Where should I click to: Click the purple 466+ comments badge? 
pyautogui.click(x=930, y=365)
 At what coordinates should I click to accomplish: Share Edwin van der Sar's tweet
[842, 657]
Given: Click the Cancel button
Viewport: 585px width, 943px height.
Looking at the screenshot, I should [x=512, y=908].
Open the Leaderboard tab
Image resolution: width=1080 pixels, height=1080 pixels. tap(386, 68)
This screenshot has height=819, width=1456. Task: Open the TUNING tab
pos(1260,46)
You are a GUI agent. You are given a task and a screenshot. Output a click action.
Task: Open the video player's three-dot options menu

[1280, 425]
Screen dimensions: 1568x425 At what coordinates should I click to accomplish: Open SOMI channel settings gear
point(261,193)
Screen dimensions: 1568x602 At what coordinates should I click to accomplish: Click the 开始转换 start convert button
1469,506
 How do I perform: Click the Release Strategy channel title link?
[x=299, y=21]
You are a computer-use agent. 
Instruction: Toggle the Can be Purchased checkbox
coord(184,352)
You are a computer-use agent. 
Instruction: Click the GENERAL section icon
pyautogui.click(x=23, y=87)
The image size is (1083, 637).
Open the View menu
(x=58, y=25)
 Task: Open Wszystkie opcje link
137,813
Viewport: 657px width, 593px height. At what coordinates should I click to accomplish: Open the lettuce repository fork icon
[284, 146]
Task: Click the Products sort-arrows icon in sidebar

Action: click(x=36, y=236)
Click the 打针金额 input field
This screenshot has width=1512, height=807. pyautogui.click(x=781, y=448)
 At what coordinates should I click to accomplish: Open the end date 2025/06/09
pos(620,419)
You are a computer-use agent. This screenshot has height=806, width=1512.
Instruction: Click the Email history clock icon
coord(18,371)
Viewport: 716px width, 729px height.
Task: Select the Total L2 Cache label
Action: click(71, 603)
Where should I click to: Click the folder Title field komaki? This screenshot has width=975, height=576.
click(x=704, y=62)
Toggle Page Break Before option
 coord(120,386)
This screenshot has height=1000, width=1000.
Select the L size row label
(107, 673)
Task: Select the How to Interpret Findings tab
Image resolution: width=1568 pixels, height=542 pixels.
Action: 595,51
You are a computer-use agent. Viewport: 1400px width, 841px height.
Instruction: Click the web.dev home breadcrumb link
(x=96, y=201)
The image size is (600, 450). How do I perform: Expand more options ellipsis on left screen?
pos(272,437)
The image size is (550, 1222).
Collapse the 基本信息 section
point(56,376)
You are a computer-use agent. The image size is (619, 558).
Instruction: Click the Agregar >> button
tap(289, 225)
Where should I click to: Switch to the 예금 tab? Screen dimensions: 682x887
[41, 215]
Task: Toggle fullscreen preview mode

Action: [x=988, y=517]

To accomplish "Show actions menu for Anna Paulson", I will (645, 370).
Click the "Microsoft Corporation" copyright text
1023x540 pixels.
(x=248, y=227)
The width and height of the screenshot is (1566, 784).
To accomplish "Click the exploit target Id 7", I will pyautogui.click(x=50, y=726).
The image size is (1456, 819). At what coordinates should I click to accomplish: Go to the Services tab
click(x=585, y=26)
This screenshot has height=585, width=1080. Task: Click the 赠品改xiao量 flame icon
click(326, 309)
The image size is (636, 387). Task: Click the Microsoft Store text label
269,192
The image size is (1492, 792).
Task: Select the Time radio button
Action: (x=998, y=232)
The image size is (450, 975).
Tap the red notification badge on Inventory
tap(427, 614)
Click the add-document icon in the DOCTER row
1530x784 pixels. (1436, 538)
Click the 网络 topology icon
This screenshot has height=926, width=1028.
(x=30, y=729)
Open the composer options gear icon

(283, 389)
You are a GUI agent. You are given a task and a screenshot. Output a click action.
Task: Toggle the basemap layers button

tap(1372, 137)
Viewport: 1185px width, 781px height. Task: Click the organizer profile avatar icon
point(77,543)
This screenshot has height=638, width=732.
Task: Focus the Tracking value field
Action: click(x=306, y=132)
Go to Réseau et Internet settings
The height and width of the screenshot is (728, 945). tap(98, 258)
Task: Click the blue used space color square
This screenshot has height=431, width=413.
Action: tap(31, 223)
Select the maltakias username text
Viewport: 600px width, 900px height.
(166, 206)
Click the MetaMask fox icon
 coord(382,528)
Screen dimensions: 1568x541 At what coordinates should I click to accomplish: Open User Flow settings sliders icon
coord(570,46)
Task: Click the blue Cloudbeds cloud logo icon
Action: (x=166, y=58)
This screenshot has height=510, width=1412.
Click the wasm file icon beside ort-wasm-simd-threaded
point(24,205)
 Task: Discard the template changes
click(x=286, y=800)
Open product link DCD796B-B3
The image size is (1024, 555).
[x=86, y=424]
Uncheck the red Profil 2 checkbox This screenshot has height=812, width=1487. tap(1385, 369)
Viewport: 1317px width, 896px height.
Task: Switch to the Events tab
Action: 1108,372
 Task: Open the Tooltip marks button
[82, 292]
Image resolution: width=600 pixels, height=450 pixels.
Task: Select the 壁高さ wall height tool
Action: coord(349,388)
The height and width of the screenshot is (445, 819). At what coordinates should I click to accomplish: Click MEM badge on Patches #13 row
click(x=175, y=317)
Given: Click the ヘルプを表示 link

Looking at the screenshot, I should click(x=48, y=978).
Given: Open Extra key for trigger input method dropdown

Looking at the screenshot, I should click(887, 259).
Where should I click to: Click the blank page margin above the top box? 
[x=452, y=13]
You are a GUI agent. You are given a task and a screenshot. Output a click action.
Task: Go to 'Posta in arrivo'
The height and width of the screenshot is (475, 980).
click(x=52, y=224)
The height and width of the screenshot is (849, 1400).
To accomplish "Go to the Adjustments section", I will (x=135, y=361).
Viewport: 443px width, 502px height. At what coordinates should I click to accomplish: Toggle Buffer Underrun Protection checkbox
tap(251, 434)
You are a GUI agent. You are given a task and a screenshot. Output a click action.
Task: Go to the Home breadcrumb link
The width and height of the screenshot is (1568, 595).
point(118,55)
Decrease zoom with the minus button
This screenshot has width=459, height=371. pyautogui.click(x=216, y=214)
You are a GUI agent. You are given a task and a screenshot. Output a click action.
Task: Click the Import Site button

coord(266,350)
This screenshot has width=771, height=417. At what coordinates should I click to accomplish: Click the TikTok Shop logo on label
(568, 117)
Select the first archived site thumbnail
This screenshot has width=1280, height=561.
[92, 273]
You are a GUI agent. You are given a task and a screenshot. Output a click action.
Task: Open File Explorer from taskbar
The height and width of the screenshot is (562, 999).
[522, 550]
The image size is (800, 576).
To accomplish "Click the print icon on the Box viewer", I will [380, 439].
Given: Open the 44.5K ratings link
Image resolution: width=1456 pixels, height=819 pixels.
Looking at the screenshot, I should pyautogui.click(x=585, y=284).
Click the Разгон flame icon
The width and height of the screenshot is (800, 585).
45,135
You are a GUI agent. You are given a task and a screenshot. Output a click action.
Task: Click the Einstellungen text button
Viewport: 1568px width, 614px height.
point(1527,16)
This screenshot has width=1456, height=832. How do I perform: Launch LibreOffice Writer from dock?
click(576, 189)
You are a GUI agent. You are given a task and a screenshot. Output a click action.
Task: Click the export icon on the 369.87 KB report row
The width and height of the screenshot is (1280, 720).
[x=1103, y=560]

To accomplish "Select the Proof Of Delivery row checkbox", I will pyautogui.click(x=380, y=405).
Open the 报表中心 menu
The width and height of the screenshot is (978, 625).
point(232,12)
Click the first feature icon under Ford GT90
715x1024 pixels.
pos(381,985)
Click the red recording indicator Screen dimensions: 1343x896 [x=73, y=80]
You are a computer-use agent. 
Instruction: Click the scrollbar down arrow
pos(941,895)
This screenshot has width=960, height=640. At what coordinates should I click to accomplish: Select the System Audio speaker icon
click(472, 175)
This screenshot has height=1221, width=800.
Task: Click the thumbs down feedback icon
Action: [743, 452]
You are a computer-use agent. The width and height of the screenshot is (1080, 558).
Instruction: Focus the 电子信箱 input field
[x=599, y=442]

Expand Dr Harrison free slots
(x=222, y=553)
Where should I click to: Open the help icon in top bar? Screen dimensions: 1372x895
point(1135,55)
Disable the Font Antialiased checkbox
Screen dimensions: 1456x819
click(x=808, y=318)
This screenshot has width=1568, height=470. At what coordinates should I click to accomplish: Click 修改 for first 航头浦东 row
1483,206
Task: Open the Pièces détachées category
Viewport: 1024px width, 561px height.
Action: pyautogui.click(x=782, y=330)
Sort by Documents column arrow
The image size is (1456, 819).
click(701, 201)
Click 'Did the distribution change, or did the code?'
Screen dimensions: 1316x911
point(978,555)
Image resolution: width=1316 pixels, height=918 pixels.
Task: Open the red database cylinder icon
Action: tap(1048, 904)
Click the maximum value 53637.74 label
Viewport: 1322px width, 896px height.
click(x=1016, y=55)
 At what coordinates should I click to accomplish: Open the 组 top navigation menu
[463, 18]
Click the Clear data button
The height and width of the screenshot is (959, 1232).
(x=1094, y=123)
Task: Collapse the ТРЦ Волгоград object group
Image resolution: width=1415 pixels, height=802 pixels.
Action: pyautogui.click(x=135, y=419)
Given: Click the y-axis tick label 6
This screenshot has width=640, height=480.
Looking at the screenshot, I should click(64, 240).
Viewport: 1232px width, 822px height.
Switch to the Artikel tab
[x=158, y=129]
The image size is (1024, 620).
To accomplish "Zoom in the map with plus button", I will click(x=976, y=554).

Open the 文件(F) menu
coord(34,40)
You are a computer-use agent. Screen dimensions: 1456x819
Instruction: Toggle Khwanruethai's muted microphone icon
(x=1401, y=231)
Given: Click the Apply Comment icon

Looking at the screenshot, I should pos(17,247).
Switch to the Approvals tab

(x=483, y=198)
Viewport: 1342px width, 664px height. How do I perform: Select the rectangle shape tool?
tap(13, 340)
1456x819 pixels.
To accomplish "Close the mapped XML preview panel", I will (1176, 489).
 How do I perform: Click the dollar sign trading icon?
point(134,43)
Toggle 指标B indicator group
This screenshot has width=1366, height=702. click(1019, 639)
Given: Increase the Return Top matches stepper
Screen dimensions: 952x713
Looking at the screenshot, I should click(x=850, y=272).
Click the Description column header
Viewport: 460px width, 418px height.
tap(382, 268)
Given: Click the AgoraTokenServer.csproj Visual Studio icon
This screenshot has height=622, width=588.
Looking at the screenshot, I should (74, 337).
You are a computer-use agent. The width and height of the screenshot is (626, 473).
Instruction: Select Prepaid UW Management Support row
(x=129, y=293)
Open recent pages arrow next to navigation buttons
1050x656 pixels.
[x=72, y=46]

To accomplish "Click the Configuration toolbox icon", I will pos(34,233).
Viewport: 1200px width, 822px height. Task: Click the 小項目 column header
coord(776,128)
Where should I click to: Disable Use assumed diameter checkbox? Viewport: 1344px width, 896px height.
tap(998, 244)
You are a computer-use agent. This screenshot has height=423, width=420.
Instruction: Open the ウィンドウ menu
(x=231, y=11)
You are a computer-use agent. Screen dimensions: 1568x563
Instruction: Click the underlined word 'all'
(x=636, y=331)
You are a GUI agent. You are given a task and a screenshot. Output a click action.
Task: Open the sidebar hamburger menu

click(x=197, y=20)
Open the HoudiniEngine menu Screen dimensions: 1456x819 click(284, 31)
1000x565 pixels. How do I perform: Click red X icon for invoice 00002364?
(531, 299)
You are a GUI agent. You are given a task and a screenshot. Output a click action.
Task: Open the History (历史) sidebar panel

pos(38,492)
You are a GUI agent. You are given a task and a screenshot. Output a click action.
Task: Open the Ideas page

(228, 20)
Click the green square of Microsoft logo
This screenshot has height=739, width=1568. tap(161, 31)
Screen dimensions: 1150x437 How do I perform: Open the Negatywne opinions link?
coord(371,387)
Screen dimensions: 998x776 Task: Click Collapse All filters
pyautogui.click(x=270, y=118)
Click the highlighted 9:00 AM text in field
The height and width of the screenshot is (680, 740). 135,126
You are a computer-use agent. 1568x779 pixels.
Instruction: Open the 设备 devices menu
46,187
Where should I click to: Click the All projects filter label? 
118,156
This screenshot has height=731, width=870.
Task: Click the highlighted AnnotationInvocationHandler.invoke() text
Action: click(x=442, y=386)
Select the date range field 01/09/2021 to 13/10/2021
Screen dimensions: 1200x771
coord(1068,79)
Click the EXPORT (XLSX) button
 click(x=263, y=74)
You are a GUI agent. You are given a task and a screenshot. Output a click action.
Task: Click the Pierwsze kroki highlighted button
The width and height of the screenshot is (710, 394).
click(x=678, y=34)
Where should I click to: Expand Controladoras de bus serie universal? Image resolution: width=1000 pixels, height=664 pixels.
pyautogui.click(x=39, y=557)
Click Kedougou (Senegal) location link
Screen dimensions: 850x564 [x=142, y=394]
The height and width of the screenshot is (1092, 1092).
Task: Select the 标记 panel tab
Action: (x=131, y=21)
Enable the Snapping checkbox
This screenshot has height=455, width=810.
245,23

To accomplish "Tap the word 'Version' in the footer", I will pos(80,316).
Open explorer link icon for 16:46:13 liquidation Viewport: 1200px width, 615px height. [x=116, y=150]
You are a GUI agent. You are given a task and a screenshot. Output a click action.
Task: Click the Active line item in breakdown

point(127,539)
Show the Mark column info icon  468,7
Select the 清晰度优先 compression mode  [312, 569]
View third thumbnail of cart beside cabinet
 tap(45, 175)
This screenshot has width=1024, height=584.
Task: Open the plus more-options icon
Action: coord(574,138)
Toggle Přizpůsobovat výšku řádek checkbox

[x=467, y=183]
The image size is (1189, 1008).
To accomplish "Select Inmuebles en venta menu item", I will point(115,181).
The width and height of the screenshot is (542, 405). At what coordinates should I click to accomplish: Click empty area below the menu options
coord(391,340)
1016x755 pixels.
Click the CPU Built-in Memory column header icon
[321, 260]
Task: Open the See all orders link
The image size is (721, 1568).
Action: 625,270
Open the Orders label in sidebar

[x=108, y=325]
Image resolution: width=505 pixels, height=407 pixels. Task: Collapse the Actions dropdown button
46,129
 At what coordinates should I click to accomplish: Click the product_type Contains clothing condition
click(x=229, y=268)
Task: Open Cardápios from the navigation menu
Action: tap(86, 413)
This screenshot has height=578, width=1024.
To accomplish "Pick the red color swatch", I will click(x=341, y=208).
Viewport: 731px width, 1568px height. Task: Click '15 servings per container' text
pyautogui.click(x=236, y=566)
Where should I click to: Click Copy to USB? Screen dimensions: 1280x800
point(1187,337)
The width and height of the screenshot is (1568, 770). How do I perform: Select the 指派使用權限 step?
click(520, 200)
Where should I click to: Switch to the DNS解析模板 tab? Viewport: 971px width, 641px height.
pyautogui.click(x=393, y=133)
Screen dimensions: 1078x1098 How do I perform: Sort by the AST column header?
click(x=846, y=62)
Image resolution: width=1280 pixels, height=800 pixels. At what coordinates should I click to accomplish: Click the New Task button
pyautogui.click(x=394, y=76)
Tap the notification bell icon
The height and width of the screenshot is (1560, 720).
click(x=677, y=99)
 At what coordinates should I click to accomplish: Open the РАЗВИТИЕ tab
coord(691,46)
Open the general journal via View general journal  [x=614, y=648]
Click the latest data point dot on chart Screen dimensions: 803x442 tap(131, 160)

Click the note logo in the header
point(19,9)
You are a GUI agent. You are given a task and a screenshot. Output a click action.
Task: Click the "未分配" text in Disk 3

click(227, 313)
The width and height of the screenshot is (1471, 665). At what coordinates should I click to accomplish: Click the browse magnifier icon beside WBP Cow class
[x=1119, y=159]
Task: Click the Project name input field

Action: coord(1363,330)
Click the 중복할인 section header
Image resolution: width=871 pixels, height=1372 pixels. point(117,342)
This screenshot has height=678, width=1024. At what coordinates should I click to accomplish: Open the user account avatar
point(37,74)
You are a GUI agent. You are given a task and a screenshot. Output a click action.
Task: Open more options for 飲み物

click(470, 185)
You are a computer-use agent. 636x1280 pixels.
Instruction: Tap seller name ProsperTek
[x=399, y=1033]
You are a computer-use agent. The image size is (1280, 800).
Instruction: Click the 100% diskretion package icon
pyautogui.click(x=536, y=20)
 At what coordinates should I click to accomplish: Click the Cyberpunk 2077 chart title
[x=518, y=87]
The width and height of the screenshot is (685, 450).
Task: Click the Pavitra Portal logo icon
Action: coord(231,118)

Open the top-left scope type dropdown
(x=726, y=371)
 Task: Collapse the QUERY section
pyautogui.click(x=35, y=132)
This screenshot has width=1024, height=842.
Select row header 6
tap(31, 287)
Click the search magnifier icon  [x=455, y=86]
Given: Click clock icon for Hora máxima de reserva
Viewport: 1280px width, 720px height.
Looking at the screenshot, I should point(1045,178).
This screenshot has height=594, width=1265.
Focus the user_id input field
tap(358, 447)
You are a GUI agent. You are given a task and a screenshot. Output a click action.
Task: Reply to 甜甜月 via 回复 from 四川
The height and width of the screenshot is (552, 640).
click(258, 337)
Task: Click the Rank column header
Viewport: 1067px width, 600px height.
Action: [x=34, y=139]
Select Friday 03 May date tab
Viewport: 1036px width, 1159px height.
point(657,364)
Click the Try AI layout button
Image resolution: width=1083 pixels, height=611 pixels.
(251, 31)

===

**Task to complete**:
Rewrite the entries from the line containing "Select the maltakias username text" through the line containing "Action: (x=166, y=58)", swapping "username text" for "username label" and leaving everything else unchanged.

**Response to the task**:
Select the maltakias username label
Viewport: 600px width, 900px height.
(166, 206)
Click the MetaMask fox icon
 coord(382,528)
Screen dimensions: 1568x541 At what coordinates should I click to accomplish: Open User Flow settings sliders icon
coord(570,46)
Task: Click the blue Cloudbeds cloud logo icon
Action: (x=166, y=58)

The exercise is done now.